In 2021, Baker Perkins debuted the Infusent line of laboratory-scale equipment with the goal of serving the infused products market. Before joining Baker Perkins, Gonzalez first encountered the company’s laboratory-size equipment while helping an edibles manufacturer build out its plant.
“We implemented some of their laboratory scale equipment because the size of that unit physically and its capabilities really did align with the market demand and the production needs of the cannabis businesses of that time,” he said.
Among the available Infusent offerings is the ServoForm Mini Depositor, which can deposit batter in addition to confectionery formulations. The starch-free, servo-driven depositor can produce pieces between 2 and 16 grams, with an output of up to 50 kilograms per hour.
Baker Perkins has also introduced the ServoForm Flexi, which allows for outputs between 100 and 1,000 kilograms per hour and longer setting times. The company will introduce the ServoForm Mini+ this year.

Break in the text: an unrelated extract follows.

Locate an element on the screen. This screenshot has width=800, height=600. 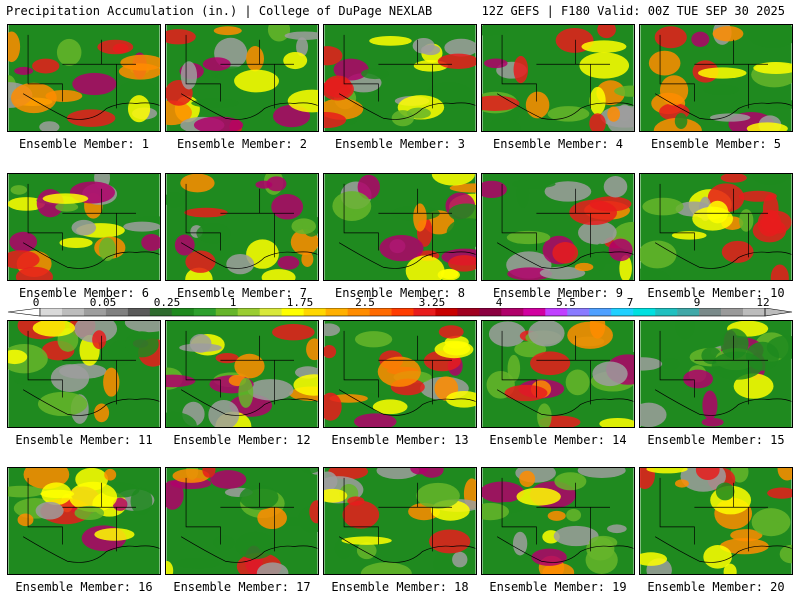
colorbar-tick-label: 5.5 is located at coordinates (566, 302).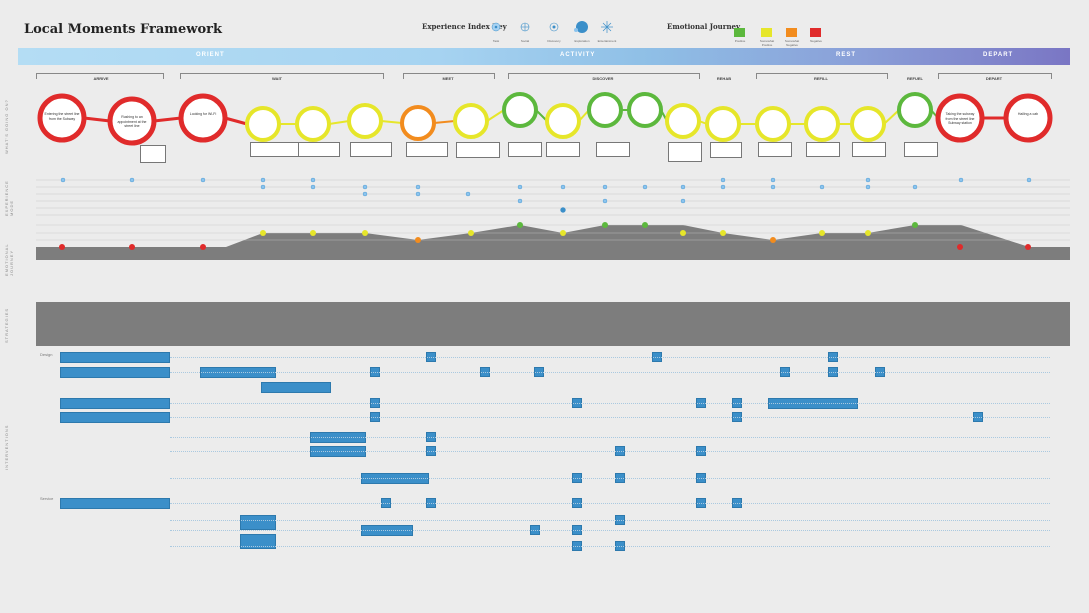  What do you see at coordinates (553, 241) in the screenshot?
I see `emotional-journey-chart` at bounding box center [553, 241].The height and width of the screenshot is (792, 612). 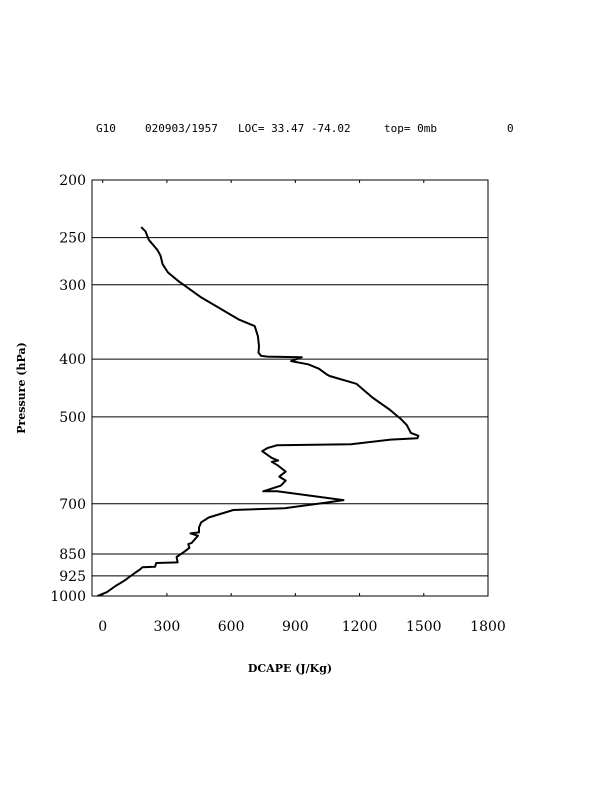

Depositors aren’t the only pilot-size equipment Baker Perkins offers. The company’s Laboratory Scale Rotary Moulder features the same arrangement of rolls, scraper and extraction as its larger rotary moulding machines. Its moulding roll has a diameter of 10 inches, and the loading hopper has the capacity to fill two trays.
Erika Record, distributor of Tagliavini ovens, recommends the Termovent convection ovens and Rotovent rack ovens to cannabis baked good manufacturers. These ovens have perforated walls and large fans with five speed variations.
“These features are crucial for even airflow within the baking chamber, providing a consistent and evenly baked product with each and every batch,” DaRocha said.
Baker Perkins offers large-scale ovens including the TruBake HiCirc Convection Oven, TruBake Direct Gas Fired Oven and hybrid ovens combining direct gas fired, direct convection and indirect convection capabilities.
But no matter which types of baking equipment manufacturers seek, Gonzalez and DaRocha emphasized working with suppliers that can support edibles makers’ everyday needs and their continued growth.
“When purchasing equipment, bakers should be looking for a long-term partner that remains dedicated to their success,” DaRocha said. “Often where clients purchase their equipment can be as important as the machine being purchased. It is important the client finds a supplier they can trust, who offers product testing, technical support services, warranty coverage, and critical spare parts.”